It’s a brand new (basketball) world for Myers Park standout Jerin Truesdale

Barbara Nelson prefers Jerin Truesdale 2.0 to the original version.

“But she had to do a lot of work to get here,” Nelson, coach of the Myers Park girls’ basketball team, said of her team’s leading scorer and rebounder.

More than a few opponents were taken aback earlier this season when they saw Truesdale get the ball and take a 12-foot jump shot, rather than make a post move, with her back to the basket, and shoot from short range.

“She has totally changed positions,” Nelson said of Truesdale, who will lead the fourth-seeded Mustangs (25-2) against 13th-seeded Porter Ridge (20-6) in a second-round 4A state playoff game Friday night at Myers Park.

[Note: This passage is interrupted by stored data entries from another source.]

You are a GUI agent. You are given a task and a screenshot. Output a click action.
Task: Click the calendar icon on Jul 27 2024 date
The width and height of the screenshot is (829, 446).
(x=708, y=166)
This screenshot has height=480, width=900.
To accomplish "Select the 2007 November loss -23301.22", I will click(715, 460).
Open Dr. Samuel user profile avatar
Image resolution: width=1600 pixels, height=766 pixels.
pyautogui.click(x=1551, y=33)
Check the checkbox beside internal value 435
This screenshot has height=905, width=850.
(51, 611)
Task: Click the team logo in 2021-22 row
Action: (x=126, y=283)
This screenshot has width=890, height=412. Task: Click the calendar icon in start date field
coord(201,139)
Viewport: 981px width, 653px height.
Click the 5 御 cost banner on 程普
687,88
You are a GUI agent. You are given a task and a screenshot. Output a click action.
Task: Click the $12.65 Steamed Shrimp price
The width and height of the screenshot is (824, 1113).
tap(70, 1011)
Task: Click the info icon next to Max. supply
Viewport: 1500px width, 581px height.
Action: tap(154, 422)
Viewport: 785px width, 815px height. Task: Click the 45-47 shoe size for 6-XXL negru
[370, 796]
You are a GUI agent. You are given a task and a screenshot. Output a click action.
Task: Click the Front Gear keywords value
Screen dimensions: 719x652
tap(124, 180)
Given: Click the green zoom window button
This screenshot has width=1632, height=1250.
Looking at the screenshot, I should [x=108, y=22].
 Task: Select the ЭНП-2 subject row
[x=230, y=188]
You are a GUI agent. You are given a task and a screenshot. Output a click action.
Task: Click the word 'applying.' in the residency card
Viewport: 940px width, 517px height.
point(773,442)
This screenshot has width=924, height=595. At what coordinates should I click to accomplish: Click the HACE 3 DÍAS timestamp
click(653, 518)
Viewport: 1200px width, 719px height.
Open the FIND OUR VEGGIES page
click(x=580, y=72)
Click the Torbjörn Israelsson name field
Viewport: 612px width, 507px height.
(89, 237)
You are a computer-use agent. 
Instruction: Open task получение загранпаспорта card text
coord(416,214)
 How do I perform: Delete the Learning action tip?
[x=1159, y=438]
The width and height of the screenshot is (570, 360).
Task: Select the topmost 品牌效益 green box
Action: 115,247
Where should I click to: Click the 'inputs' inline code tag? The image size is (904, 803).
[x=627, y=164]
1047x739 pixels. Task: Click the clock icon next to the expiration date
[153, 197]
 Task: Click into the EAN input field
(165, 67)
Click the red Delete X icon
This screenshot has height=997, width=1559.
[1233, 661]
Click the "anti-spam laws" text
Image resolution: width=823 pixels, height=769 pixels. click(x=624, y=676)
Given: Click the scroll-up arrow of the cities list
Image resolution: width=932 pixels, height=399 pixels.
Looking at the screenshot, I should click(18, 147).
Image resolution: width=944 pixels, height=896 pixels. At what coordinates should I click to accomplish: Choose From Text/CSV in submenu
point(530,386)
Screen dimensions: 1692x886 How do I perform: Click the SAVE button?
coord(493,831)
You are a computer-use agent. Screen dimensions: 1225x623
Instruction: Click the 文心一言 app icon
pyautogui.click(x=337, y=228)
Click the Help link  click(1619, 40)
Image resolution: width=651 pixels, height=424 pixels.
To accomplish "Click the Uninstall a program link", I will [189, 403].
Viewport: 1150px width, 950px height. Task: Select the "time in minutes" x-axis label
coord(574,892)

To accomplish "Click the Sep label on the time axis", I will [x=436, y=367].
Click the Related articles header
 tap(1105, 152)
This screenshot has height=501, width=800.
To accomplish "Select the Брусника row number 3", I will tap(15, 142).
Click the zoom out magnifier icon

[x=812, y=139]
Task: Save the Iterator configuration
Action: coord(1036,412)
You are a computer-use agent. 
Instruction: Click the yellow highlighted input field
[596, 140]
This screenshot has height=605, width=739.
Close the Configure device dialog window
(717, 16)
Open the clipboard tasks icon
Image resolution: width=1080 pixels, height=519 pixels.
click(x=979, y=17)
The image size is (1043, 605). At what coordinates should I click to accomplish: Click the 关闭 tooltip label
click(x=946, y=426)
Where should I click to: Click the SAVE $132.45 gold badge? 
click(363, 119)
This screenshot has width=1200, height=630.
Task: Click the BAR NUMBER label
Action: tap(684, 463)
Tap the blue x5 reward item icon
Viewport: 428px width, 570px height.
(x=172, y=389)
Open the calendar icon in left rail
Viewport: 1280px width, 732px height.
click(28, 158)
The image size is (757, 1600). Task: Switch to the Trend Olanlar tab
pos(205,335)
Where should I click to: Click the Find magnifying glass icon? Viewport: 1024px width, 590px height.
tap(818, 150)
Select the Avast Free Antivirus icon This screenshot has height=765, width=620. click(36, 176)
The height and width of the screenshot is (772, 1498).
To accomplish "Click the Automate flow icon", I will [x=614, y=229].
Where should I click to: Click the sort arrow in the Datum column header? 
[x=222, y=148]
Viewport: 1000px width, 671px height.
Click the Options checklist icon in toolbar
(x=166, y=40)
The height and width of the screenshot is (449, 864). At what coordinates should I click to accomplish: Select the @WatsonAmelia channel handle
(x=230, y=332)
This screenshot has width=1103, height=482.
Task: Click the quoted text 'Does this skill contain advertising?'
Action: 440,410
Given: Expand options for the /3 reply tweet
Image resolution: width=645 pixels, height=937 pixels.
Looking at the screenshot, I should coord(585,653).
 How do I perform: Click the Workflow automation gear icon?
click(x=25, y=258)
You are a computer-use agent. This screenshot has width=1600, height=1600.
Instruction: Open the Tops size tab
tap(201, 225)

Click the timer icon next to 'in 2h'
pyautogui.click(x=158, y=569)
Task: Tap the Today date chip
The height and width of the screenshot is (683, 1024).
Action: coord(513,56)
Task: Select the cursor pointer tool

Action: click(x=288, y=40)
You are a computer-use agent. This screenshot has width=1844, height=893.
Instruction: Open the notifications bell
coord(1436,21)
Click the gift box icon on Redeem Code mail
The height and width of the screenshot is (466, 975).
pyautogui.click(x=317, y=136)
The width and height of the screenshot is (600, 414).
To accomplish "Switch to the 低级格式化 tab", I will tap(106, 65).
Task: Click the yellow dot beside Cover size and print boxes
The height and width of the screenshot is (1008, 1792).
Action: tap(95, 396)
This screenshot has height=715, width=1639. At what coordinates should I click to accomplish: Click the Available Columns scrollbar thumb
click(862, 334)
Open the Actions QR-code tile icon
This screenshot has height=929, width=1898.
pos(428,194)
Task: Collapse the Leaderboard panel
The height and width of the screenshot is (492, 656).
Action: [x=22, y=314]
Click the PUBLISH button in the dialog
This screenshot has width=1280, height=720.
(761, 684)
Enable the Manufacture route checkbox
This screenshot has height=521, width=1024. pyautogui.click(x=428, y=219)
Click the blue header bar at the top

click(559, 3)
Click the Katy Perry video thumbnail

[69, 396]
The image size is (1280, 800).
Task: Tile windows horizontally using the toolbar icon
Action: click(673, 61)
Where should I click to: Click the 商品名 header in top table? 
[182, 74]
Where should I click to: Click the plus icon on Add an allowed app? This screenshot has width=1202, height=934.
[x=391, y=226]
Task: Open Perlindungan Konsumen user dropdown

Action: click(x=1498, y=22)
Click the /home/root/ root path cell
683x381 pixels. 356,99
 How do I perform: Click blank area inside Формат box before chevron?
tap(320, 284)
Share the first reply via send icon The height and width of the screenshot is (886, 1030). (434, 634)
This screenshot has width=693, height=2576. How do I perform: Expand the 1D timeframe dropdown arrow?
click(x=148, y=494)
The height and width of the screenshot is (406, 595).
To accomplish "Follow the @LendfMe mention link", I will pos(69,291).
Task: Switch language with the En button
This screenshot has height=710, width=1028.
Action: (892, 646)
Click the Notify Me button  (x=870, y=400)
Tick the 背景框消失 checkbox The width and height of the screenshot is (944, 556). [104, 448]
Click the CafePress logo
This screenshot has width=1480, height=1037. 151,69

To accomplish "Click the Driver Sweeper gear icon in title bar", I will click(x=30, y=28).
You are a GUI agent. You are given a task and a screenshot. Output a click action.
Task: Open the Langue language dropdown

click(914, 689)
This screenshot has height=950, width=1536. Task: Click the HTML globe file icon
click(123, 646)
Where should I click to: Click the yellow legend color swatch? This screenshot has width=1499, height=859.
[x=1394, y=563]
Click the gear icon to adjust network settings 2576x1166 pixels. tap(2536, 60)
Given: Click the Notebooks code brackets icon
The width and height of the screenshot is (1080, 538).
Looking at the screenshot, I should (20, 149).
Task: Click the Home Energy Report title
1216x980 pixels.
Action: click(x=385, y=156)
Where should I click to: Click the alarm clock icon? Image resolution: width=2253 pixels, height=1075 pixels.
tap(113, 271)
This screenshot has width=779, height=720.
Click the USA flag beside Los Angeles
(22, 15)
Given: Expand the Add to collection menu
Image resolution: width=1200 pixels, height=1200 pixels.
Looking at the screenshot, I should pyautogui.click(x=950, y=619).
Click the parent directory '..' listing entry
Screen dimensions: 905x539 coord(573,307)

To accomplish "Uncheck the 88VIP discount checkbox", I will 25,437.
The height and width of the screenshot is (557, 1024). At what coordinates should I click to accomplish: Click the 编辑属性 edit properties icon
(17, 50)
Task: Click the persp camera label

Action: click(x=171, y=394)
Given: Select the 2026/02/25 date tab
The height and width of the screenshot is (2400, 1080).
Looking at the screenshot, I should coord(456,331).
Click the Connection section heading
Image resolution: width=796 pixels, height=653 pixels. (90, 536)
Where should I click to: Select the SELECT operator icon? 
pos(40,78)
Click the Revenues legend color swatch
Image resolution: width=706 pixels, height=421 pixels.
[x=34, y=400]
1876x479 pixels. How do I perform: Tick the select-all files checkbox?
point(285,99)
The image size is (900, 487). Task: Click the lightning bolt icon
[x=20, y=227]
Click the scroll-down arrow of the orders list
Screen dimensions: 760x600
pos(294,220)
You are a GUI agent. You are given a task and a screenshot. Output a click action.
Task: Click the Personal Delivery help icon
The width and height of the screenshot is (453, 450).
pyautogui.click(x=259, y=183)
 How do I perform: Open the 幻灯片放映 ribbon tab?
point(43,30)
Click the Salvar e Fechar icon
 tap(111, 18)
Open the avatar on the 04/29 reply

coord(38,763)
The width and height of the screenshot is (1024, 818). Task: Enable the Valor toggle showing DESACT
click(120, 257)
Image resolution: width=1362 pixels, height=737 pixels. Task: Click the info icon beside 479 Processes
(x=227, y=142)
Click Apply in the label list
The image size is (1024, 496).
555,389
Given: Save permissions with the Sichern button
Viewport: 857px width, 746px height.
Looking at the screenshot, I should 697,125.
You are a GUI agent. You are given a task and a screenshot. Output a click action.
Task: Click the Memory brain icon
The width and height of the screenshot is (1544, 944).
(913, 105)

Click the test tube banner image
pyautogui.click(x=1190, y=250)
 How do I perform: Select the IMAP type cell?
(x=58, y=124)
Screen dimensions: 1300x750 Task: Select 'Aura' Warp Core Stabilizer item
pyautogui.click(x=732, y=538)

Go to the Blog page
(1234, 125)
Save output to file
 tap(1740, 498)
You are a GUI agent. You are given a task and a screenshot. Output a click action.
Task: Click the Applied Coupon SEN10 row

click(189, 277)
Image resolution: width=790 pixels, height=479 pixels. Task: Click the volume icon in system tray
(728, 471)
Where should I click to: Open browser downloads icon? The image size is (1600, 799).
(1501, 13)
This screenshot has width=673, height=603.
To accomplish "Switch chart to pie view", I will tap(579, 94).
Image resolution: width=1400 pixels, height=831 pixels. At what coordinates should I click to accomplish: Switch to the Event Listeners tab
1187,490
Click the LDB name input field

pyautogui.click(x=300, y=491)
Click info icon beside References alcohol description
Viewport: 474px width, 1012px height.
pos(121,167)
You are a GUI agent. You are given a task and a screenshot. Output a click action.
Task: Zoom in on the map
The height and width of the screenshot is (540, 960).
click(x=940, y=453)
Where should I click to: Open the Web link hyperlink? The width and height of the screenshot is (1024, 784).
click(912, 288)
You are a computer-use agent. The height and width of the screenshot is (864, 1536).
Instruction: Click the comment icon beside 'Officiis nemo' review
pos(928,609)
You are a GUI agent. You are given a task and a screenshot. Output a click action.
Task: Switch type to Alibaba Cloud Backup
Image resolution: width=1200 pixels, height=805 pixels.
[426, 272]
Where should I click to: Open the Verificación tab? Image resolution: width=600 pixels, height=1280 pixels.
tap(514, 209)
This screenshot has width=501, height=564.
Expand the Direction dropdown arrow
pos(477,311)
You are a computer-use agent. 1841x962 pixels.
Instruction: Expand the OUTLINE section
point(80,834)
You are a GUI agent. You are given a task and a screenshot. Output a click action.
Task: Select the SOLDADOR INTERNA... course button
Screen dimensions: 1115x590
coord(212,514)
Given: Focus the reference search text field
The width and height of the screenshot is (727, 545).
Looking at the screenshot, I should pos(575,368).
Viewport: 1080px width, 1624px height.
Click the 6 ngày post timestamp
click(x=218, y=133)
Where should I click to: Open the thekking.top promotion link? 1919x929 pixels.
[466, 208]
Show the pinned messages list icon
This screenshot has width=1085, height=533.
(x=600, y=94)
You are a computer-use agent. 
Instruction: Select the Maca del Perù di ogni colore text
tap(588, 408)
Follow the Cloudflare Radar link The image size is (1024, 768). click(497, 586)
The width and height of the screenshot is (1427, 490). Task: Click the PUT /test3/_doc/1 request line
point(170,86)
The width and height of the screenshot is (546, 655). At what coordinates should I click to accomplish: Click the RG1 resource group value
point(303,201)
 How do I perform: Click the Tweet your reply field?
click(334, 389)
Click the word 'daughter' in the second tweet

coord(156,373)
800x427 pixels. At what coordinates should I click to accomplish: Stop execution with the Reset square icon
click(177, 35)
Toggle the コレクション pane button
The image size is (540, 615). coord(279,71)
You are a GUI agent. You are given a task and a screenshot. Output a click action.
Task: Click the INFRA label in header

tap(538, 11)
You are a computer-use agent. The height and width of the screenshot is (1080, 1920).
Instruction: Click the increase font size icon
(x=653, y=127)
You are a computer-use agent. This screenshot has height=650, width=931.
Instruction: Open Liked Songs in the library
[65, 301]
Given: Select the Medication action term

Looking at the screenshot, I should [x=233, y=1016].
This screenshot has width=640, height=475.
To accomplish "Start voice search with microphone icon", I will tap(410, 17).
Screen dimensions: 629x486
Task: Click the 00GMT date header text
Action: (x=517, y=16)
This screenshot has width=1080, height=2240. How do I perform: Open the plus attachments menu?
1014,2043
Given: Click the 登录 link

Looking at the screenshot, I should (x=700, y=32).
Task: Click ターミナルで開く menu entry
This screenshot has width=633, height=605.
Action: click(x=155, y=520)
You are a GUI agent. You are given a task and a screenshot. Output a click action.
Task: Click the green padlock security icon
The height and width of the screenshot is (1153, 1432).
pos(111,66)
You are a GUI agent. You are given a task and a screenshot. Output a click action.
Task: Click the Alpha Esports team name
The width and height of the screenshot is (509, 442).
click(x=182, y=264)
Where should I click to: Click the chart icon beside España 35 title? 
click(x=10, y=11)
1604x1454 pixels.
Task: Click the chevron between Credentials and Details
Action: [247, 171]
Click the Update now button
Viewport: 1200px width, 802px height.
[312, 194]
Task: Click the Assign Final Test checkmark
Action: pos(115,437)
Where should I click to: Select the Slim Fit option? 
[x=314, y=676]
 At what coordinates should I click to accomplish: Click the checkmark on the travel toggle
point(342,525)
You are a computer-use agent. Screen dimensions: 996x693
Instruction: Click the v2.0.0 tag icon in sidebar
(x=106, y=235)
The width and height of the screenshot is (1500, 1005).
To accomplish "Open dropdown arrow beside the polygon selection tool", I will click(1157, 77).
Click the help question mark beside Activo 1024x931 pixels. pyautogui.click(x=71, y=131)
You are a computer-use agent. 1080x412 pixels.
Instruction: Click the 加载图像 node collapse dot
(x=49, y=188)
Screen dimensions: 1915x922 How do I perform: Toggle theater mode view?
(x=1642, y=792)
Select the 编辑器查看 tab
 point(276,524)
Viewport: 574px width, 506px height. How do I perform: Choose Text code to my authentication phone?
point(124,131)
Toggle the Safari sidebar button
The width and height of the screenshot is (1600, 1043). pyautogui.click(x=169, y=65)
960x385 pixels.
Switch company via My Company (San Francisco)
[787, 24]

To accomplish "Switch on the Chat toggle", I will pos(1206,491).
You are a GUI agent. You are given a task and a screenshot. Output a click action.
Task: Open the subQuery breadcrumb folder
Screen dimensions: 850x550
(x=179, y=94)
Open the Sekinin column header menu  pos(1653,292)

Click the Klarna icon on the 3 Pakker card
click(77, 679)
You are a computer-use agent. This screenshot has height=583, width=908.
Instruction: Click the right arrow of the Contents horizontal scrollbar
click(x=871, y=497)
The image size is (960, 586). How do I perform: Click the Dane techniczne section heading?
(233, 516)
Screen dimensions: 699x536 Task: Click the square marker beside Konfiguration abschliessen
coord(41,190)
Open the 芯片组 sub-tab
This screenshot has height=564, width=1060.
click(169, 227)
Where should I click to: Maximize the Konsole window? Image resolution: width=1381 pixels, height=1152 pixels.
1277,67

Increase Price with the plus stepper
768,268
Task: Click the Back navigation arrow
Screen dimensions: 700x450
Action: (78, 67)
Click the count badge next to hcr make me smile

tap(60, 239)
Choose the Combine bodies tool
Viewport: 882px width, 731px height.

Truesdale, a 5-foot-10 senior, was a standout center-forward as a sophomore and junior, piling up points and rebounds from near the basket. But in the offseason, she and Nelson, who has coached nine state championship teams and has nearly 800 career victories, decided that Truesdale needed a change.

“We knew she could do more,” Nelson said.

So the offseason was spent teaching Truesdale to play guard, too.

“We worked on ball-handling skills, the mid-range game, things like that,” said Myers Park assistant coach Kyree Bethel, who has worked with a number of young players as a teacher. “There were a lot of things to learn, but she worked very hard at it.”

“It was challenging,” Truesdale said. “I had to reinvent myself, in a way.”

She had a workout with a traveling Australian women’s team and said she learned some new skills from that experience.

Truesdale still works efficiently near the basket, averaging a team-high 8.3 rebounds a game. But about half her shots are from mid-range, and she is averaging 45 percent from the floor this year, scoring 14.3 points a contest.

“I felt like I always had guard skills,” Truesdale said. “But until this season, I played mostly with my back to the basket. It took a lot of work to make the change, and I’m still learning.”

She also is averaging 3.1 assists and 2.3 steals a game, most of those taking place away from the basket. Tuesday, in the first round of the playoffs, Truesdale scored her 1,000th career point. She also has more than 500 career rebounds.

College programs are noticing, as Truesdale has a number of Division II offers. Nelson thinks some Division I programs will be knocking on the door eventually.

“I’m proud of her,” Nelson said. “Not everyone would be willing to make the change.”

Truesdale, who has scored in double figures in all but two of the Mustangs’ contests, said teammates have learned to appreciate her new skills.

“My coaches and teammates trust that I’ll make the right play,” she said.

Truesdale’s type of game works perfectly with the kind of team Myers Park has on the floor this season, Nelson said.

“They play hard, and they do a nice job of sharing the ball,” she said. “They never talk about anything other than right is in front of them. Jerin is a big part of that.”

Nelson said the bond she has with Truesdale “is different.”

“We’ve been there to back each other up, when we needed it,” Nelson said. “Jerin is a special kind of person.”

Truesdale, who enjoys drawing and playing flag football in her free time, said she is enjoying this last trip as a high school player.

“We’ve done a lot, but we have more goals ahead of us,” she said. “I feel like there is so much we can do.”